Despite the heavy traffic the spot certainly gets, it’s meticulously maintained. Every time I’ve visited, the area — and the entire sanctuary — has been clean and clear of rubbish.

The waterfall isn’t the only attraction for Fore River Sanctuary visitors, though it is likely the largest draw. The marshland where the river meets the ocean is popular with birdwatchers, and the entirety of the preserve is open to mountain bikers. The site, open daily from dawn until dusk, also connects to the larger Portland Trails network.

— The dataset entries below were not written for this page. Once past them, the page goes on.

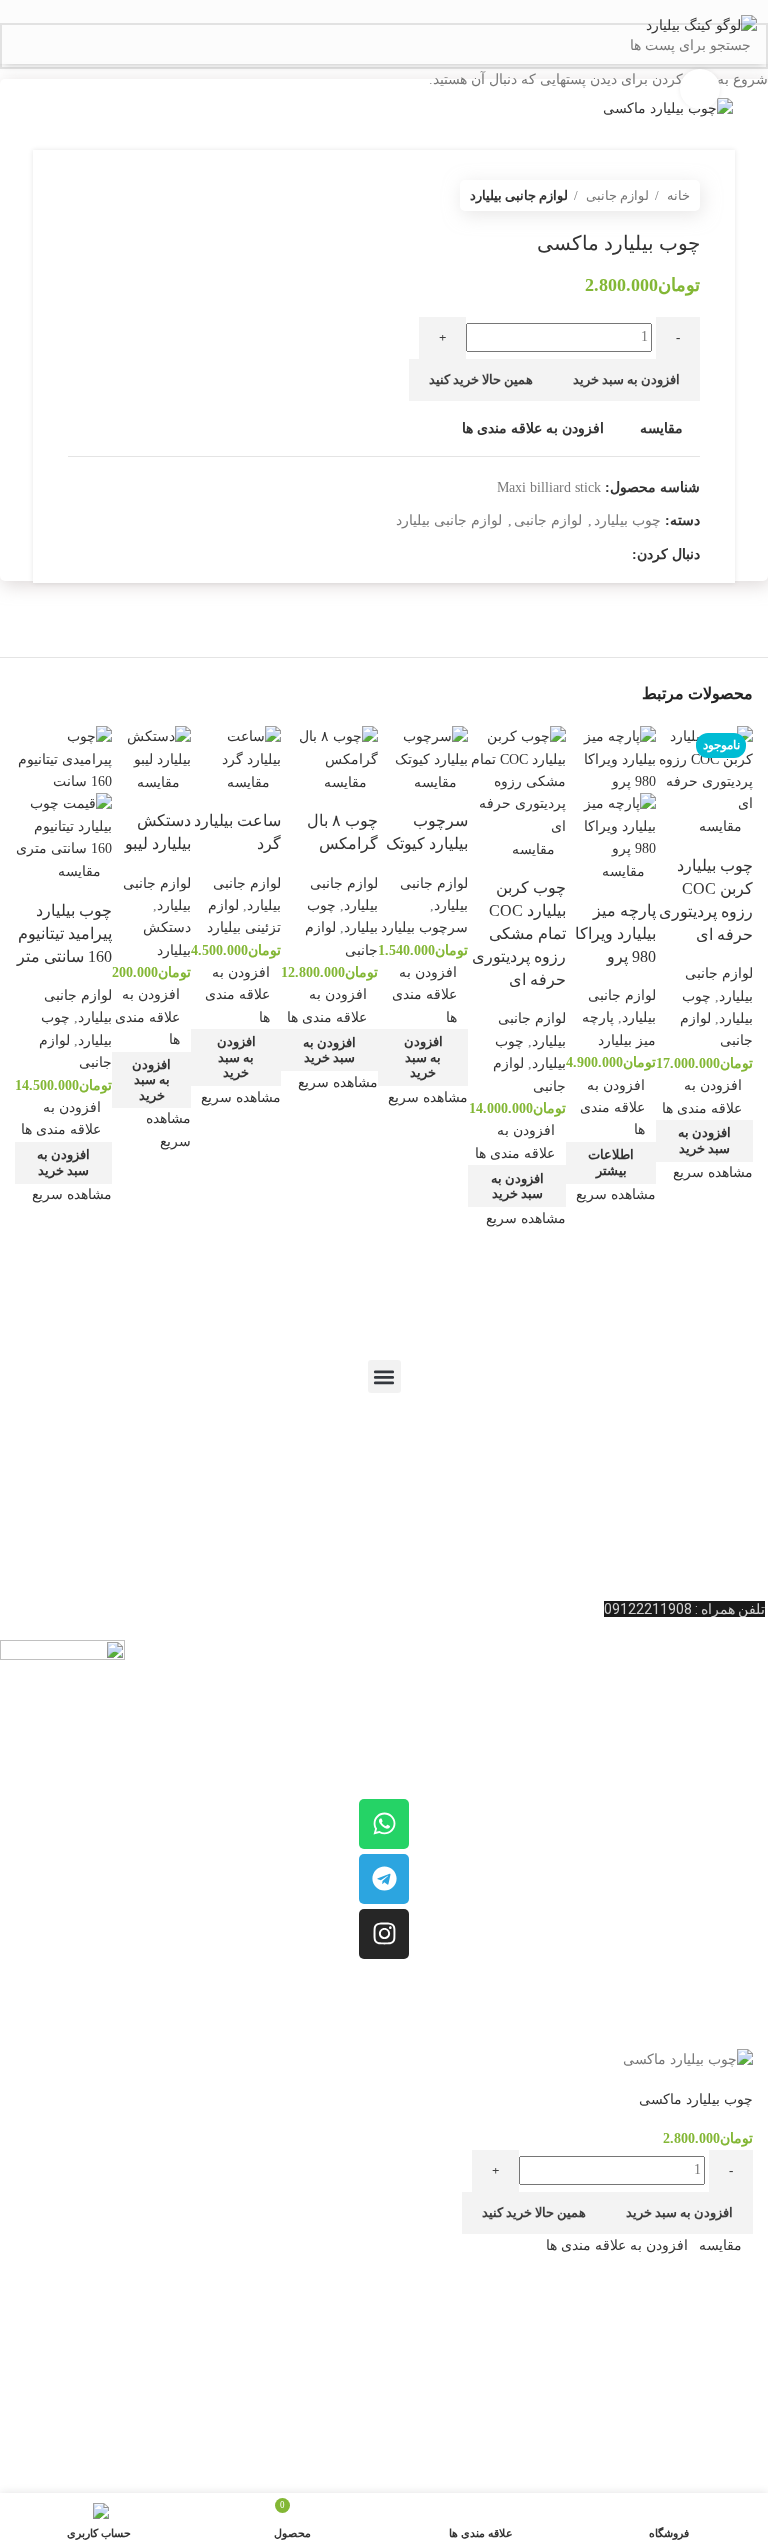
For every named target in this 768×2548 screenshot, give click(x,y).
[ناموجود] (611, 758)
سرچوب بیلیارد (424, 927)
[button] (704, 1141)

The flowing waters of the sanctuary occupy an interesting place in Portland’s history as a piece of the former Cumberland and Oxford Canal. In the 1830s, a canal ran from the lakes region to Portland Harbor, following the Presumpscot before diverging toward the Fore (and through the Fore River Sanctuary) and into the harbor. Despite the scenic path, the canal wasn’t there for tourists. In the days before rail criss-crossed Maine, the canal was an important shipping route for everything from apples to gunpowder.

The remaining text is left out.